§ **SHORT TASK**
Copy each of the following records line for line, with no changes.

§ **EXTRACTED DATA**
□ □ □ □ □ □ □
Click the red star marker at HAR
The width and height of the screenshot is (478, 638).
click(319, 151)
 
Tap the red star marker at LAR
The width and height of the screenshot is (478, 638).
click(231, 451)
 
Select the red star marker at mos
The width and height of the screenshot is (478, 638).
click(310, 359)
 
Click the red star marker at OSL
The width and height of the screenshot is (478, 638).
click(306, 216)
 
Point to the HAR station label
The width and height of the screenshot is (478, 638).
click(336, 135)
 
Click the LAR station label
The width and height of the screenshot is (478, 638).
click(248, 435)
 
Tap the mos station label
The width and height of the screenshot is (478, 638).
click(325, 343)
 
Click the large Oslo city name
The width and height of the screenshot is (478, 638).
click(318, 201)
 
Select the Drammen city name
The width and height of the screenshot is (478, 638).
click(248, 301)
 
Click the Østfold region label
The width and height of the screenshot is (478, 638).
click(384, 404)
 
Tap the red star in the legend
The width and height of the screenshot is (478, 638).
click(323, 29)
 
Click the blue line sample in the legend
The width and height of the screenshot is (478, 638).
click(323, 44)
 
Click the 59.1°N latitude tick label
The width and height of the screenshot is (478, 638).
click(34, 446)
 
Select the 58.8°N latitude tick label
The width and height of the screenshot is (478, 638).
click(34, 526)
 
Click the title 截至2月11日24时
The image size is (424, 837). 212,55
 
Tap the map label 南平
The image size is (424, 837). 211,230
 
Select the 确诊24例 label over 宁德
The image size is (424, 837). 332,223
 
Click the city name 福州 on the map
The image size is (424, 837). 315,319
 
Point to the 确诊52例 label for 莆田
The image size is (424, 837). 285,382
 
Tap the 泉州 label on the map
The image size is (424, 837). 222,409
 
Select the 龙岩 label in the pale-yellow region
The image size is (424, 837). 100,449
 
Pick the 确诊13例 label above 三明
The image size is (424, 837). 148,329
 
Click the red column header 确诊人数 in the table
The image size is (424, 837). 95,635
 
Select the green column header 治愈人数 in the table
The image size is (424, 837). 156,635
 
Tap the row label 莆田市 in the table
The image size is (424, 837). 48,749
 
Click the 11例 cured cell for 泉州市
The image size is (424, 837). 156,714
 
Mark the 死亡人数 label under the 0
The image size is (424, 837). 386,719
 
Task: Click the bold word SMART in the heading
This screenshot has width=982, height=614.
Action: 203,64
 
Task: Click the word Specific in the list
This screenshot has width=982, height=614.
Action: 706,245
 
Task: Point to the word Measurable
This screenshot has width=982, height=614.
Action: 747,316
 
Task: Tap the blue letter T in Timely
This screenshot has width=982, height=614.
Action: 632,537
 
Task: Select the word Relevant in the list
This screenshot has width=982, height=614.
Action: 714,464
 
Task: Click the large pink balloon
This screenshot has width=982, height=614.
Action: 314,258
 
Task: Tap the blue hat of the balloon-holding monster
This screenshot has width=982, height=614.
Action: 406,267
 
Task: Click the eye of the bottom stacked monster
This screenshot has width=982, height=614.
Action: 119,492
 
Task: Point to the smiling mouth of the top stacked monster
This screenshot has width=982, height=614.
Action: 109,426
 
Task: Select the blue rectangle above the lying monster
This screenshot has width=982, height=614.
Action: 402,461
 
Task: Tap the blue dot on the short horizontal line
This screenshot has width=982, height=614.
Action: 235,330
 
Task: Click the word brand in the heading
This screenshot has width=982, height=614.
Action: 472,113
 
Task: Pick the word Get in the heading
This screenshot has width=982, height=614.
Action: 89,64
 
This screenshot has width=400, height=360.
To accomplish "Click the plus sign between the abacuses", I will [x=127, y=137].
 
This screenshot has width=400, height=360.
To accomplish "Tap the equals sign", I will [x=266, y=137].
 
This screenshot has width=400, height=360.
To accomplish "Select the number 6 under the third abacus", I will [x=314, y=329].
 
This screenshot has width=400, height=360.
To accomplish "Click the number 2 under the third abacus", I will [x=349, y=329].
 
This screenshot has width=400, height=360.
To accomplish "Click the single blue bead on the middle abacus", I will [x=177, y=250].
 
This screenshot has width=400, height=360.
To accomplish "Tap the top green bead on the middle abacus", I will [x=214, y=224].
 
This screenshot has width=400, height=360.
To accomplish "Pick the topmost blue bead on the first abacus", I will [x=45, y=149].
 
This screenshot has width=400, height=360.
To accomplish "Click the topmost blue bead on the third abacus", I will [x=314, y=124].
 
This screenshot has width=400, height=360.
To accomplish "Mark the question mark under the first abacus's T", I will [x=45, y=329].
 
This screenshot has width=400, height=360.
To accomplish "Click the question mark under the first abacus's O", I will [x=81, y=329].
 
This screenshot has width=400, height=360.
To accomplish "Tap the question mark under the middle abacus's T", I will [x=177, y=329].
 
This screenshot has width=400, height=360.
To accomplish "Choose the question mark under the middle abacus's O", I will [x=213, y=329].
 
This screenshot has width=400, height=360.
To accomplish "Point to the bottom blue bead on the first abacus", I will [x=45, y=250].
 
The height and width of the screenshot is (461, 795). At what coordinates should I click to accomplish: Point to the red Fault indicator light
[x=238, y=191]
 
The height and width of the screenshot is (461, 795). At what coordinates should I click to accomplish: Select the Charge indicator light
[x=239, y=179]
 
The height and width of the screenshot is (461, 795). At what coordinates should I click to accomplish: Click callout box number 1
□ □ □ □ □ □ □
§ **OUTPUT OF THE TASK**
Click the red star marker at HAR
The width and height of the screenshot is (478, 638).
click(319, 151)
 
Tap the red star marker at LAR
The width and height of the screenshot is (478, 638).
click(231, 451)
 
Select the red star marker at mos
The width and height of the screenshot is (478, 638).
click(310, 359)
 
Click the red star marker at OSL
The width and height of the screenshot is (478, 638).
click(306, 216)
 
Point to the HAR station label
The width and height of the screenshot is (478, 638).
click(336, 135)
 
Click the LAR station label
The width and height of the screenshot is (478, 638).
click(248, 435)
 
Tap the mos station label
The width and height of the screenshot is (478, 638).
click(325, 343)
 
Click the large Oslo city name
The width and height of the screenshot is (478, 638).
click(318, 201)
 
Select the Drammen city name
The width and height of the screenshot is (478, 638).
click(248, 301)
 
Click the Østfold region label
The width and height of the screenshot is (478, 638).
click(384, 404)
 
Tap the red star in the legend
The width and height of the screenshot is (478, 638).
click(323, 29)
 
Click the blue line sample in the legend
The width and height of the screenshot is (478, 638).
click(323, 44)
 
Click the 59.1°N latitude tick label
The width and height of the screenshot is (478, 638).
click(34, 446)
 
Select the 58.8°N latitude tick label
The width and height of the screenshot is (478, 638).
click(34, 526)
 
Click the title 截至2月11日24时
The image size is (424, 837). 212,55
 
Tap the map label 南平
The image size is (424, 837). 211,230
 
Select the 确诊24例 label over 宁德
The image size is (424, 837). 332,223
 
Click the city name 福州 on the map
The image size is (424, 837). 315,319
 
Point to the 确诊52例 label for 莆田
The image size is (424, 837). 285,382
 
Tap the 泉州 label on the map
The image size is (424, 837). 222,409
 
Select the 龙岩 label in the pale-yellow region
The image size is (424, 837). 100,449
 
Pick the 确诊13例 label above 三明
The image size is (424, 837). 148,329
 
Click the red column header 确诊人数 in the table
The image size is (424, 837). 95,635
 
Select the green column header 治愈人数 in the table
The image size is (424, 837). 156,635
 
Tap the row label 莆田市 in the table
The image size is (424, 837). 48,749
 
Click the 11例 cured cell for 泉州市
The image size is (424, 837). 156,714
 
Mark the 死亡人数 label under the 0
The image size is (424, 837). 386,719
 
Task: Click the bold word SMART in the heading
This screenshot has width=982, height=614.
Action: 203,64
 
Task: Click the word Specific in the list
This screenshot has width=982, height=614.
Action: 706,245
 
Task: Point to the word Measurable
This screenshot has width=982, height=614.
Action: 747,316
 
Task: Tap the blue letter T in Timely
This screenshot has width=982, height=614.
Action: 632,537
 
Task: Select the word Relevant in the list
This screenshot has width=982, height=614.
Action: 714,464
 
Task: Click the large pink balloon
This screenshot has width=982, height=614.
Action: 314,258
 
Task: Tap the blue hat of the balloon-holding monster
This screenshot has width=982, height=614.
Action: 406,267
 
Task: Click the eye of the bottom stacked monster
This screenshot has width=982, height=614.
Action: 119,492
 
Task: Point to the smiling mouth of the top stacked monster
This screenshot has width=982, height=614.
Action: 109,426
 
Task: Select the blue rectangle above the lying monster
This screenshot has width=982, height=614.
Action: 402,461
 
Task: Tap the blue dot on the short horizontal line
This screenshot has width=982, height=614.
Action: 235,330
 
Task: Click the word brand in the heading
This screenshot has width=982, height=614.
Action: 472,113
 
Task: Pick the word Get in the heading
This screenshot has width=982, height=614.
Action: 89,64
 
This screenshot has width=400, height=360.
To accomplish "Click the plus sign between the abacuses", I will [x=127, y=137].
 
This screenshot has width=400, height=360.
To accomplish "Tap the equals sign", I will [x=266, y=137].
 
This screenshot has width=400, height=360.
To accomplish "Select the number 6 under the third abacus", I will [x=314, y=329].
 
This screenshot has width=400, height=360.
To accomplish "Click the number 2 under the third abacus", I will [x=349, y=329].
 
This screenshot has width=400, height=360.
To accomplish "Click the single blue bead on the middle abacus", I will [x=177, y=250].
 
This screenshot has width=400, height=360.
To accomplish "Tap the top green bead on the middle abacus", I will [x=214, y=224].
 
This screenshot has width=400, height=360.
To accomplish "Pick the topmost blue bead on the first abacus", I will [x=45, y=149].
 
This screenshot has width=400, height=360.
To accomplish "Click the topmost blue bead on the third abacus", I will [x=314, y=124].
 
This screenshot has width=400, height=360.
To accomplish "Mark the question mark under the first abacus's T", I will [x=45, y=329].
 
This screenshot has width=400, height=360.
To accomplish "Click the question mark under the first abacus's O", I will [x=81, y=329].
 
This screenshot has width=400, height=360.
To accomplish "Tap the question mark under the middle abacus's T", I will [x=177, y=329].
 
This screenshot has width=400, height=360.
To accomplish "Choose the question mark under the middle abacus's O", I will [x=213, y=329].
 
This screenshot has width=400, height=360.
To accomplish "Point to the bottom blue bead on the first abacus", I will [x=45, y=250].
 
The height and width of the screenshot is (461, 795). At what coordinates should I click to accomplish: Point to the red Fault indicator light
[x=238, y=191]
 
The height and width of the screenshot is (461, 795). At what coordinates should I click to accomplish: Select the Charge indicator light
[x=239, y=179]
 
The height and width of the screenshot is (461, 795). At what coordinates should I click to accomplish: Click callout box number 1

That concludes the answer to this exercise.